According to Bradberry, the building will then be torn down using track excavators, not by implosion or a wrecking ball, which has been rumored around campus. Bradberry said that the close proximity of the new science building makes those options dangerous and unrealistic.
“The track excavator will come in with a set of jaws on it. Basically it will look like a large T-rex and it will assist in systematically deconstructing the building,” Bradberry said. “The bricks and the concrete get pulverized. The metal within, the rebar and any structural steel, gets recycled and reused so the building as a whole will get reused as fill or recycled metal. So the building will live another life, if you will.”
Over the past few years, the future of Snygg Hall had been in question, especially when construction on Shineman began in 2010.
Casey Raymond is an assistant professor in the chemistry department and chair of the science planning committee who was greatly involved in the building project.
“Before we even started the project we looked at the possibility of renovating Snygg,” Raymond said. “From this we determined it was not cost-effective to renovate Snygg.”
According to professors who had offices there, some of the problems with Snygg included its outdated labs and equipment, slow computer systems, unpredictable heating and cooling and noise.
“The new building offers for me a much quieter office and no air pollution from the organic laboratories, which I experienced from time to time in Snygg,” said Joseph LeFevre of the chemistry department.
According to Raymond, Snygg could not have accommodated modern science labs if renovated.

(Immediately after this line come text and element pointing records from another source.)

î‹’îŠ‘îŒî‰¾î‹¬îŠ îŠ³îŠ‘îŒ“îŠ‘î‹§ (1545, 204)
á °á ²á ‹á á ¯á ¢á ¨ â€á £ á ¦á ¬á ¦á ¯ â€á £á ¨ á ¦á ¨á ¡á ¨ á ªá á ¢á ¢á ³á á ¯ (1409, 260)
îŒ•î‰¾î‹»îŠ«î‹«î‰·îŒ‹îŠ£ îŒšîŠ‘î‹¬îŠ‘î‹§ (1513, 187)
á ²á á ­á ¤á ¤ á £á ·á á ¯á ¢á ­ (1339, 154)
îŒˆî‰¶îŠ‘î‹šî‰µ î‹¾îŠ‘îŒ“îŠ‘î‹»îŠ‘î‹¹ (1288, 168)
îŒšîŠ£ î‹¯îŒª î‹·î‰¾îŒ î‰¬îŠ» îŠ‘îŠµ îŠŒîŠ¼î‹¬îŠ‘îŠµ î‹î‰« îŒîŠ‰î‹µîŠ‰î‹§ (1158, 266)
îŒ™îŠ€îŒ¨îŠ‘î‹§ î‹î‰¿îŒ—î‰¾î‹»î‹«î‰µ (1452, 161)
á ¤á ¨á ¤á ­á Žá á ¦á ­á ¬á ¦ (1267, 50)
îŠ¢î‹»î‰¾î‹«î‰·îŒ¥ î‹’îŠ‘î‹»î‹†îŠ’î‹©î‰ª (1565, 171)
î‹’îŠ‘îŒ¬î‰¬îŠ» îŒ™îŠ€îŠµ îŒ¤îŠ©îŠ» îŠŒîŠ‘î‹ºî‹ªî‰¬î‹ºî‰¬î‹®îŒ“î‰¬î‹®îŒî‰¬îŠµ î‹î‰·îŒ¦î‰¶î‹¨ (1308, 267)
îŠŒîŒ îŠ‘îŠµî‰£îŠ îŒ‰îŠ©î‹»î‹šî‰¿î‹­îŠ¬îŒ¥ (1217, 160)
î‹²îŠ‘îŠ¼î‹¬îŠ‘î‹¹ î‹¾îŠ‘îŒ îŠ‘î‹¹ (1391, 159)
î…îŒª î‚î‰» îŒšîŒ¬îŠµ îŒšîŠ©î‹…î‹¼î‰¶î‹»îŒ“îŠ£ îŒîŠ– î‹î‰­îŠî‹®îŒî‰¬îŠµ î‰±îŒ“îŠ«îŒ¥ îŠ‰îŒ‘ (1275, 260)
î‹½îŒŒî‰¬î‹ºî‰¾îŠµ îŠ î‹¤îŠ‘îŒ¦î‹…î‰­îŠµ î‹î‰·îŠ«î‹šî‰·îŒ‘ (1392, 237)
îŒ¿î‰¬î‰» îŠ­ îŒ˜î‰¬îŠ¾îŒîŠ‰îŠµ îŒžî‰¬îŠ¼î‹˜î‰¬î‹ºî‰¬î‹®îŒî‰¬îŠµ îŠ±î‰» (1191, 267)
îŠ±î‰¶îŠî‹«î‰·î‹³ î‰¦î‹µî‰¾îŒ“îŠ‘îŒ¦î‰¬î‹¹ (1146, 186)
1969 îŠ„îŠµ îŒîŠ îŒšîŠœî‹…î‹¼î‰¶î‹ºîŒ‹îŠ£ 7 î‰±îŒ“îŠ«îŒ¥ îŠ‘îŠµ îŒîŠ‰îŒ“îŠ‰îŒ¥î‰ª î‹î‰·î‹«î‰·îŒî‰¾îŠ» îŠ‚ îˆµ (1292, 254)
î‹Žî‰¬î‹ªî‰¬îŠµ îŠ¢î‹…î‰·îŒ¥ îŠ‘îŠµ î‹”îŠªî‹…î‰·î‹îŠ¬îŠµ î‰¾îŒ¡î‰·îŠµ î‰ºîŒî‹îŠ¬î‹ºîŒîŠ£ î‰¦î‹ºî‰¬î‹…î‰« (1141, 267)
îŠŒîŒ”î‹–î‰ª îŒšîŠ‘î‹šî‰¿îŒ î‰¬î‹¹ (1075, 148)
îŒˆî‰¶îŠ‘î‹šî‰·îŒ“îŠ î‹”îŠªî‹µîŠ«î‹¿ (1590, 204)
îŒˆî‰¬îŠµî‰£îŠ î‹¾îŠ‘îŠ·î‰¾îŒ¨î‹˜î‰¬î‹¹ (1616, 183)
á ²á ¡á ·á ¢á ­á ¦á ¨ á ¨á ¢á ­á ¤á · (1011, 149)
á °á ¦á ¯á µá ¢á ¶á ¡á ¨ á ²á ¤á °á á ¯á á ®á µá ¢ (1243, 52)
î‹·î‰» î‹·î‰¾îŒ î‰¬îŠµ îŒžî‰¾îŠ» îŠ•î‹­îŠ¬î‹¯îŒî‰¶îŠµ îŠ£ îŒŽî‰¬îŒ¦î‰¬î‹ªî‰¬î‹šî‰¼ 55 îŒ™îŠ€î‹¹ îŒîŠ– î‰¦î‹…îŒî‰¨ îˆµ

The much-needed upgrade in scientific equipment fit with the modern facilities of Shineman. Now that its construction is complete, Snygg is no longer useful to the campus and so deconstruction was deemed necessary.
“The teaching labs and research labs are all state-of-the-art. Special planning has been prepared to create specific research areas that will encourage new projects that might not have been possible in Snygg,” said Anthony Contento of the department of biological sciences.
The transfer from one building to another is an ongoing challenge that requires a lot of work. A lot of equipment and furniture from professors’ offices had to be moved from Snygg to the new science building during the last few months, and professors that have worked in Snygg for years are still adjusting to the new surroundings.
“We started in January and all of the faculty and staff were aware of the schedule in March,” Raymond said. “Several people began packing during the spring semester and were ready to go as soon as classes ended. We did have some issues with the elevator failing in Snygg and we needed to move a few things out with creative methods. In one case, we hoisted a one thousand-plus pound crated instrument out a third floor window. We did use a professional moving company for some items, but Facilities Maintenance and Operations provided eight to 10 students for the summer to help with the moves.”
The demolition of Snygg is scheduled to begin early this fall and will continue into the spring, according to Bradberry. Once gone, a new parking lot will replace the building’s old foundation. The lot will be constructed over the spring and summer and should be ready to use at the beginning of the fall 2014 semester.
The Shineman project has been an exciting affair on campus. It opened the first new academic building since 2006 and closed one that Oswego State students have learned in for over four decades.
“In the end, Snygg served us all well,” Contento said.